Everyone’s talking about “The Social Network”, the movie chronicling the founding of Facebook. It was the weekend’s #1 movie and is an Oscar favorite It’s also attracted notice for its (non) portrayal of women. Feminist writers have weighed in thoughtfully, explaining that the movie’s women are mere props, that the creators of the film loaded the story with more misogyny than actually existed in reality, that female programmers and businesswomen were ignored, and mostly that the shallow images of women as mindless groupies undercuts the otherwise subtle, well-drawn aspects of the film.

I have to agree. Like most viewers, I loved “The Social Network.” First of all, as someone who was at Harvard when the movie took place, I thought it captured certain aspects of our bizarre, anachronistic undergraduate life and, by extension, the larger Northeastern privileged “striver” academic milieu, with an uncanny accuracy. I particularly liked the way the brilliant, eccentric (Jewish) Facebook founder — Mark Zuckerberg, a character who bears little resemblance to his real-life avatar — simmered with resentment towards the remaining WASPy scions who walked to same halls that he did with an easy, jovial entitlement he couldn’t possess.

Sure, the idea that this old system of privilege really matters is discounted by the film’s entire trajectory: In the end Zuckerberg emerges with the money and fame. But the idea that this old-school hierarchy matters personally, and particularly in the weird microcosm of college where cliques and parties and swagger are still very important, is 100% true. Beyond this, there were other excellent aspects of the film, from the acting to the script to the much-hyped Larry Summers scene. It even succeeded up to a point as an incisive interrogation of different kinds of contemporary masculinity: nerdy misogynists and loutish athletes and slick businessmen alike. But “The Social Network” stopped being successful when it left its female characters, minor though they were, as flat accessories.
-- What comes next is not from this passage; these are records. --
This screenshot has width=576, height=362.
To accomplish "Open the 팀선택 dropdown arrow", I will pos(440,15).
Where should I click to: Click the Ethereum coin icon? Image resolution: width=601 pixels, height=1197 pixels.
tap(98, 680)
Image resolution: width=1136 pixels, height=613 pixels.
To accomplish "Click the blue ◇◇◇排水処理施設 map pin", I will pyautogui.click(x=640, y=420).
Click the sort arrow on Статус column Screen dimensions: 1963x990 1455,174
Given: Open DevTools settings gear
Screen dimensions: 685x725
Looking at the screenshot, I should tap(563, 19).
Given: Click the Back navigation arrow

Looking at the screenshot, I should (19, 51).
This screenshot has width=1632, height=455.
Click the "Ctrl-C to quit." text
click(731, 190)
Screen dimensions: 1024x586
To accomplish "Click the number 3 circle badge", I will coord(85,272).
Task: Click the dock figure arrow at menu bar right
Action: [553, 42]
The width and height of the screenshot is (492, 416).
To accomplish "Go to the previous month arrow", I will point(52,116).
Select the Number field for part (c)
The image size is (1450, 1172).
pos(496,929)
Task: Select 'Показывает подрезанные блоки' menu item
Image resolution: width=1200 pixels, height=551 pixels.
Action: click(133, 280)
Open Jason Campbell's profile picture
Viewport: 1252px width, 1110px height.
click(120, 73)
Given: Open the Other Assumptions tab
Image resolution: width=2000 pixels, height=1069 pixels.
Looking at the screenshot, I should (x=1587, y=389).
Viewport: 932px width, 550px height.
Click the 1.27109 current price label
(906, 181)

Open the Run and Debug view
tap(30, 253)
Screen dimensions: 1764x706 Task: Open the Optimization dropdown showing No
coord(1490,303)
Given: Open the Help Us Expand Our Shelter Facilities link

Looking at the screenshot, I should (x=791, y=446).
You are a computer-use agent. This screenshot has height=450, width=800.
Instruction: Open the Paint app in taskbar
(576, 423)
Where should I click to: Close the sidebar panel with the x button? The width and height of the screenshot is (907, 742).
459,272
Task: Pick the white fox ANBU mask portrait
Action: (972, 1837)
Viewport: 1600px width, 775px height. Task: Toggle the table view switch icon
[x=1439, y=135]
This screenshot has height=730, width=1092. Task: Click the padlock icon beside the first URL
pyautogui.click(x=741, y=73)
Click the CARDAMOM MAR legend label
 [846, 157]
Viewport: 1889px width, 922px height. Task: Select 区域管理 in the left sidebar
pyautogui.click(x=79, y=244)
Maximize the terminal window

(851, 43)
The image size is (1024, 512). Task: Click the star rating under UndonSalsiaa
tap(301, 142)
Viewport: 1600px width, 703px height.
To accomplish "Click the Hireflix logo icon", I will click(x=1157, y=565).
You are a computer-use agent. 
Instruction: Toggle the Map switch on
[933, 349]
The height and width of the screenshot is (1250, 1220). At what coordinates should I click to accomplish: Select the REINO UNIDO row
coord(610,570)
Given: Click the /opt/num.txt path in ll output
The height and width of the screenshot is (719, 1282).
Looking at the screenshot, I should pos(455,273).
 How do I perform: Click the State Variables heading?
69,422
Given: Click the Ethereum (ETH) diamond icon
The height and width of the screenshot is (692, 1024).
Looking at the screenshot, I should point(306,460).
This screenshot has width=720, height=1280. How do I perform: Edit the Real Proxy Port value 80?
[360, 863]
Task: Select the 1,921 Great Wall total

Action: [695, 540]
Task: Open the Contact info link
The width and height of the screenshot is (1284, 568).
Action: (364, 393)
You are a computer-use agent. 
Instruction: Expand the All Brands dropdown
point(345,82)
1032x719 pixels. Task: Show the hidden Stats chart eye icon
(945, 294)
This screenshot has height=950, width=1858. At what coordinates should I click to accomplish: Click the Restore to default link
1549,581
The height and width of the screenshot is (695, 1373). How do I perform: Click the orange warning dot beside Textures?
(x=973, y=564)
You see, shows like “The Sopranos” and “Mad Men” and “Friday Night Lights” have shown us that one can spend time deconstructing a male-dominated, patriarchal world without neglecting the women who are excluded from or collude with that world. A film can make male power-gaming and peacock-strutting its main focus without reducing the minor-character women to harlots and harridans. It’s very possible, and it could have been done easily in this film. As bloggers Martha Polk and Maya Dusenbery wrote recently.

We’re not asking for The Social Network to be The Sisterhood of the Travelling Pants with a little Waiting to Exhale thrown in; we’re asking for any kind of third dimension in the wall of giggles and boobs that composes the film’s background.

Exactly. It’s a shame that a film that so painstakingly investigates the sexist, self-satisfied, immature motivations of its male characters simply falls on its face when panning over to their female counterparts.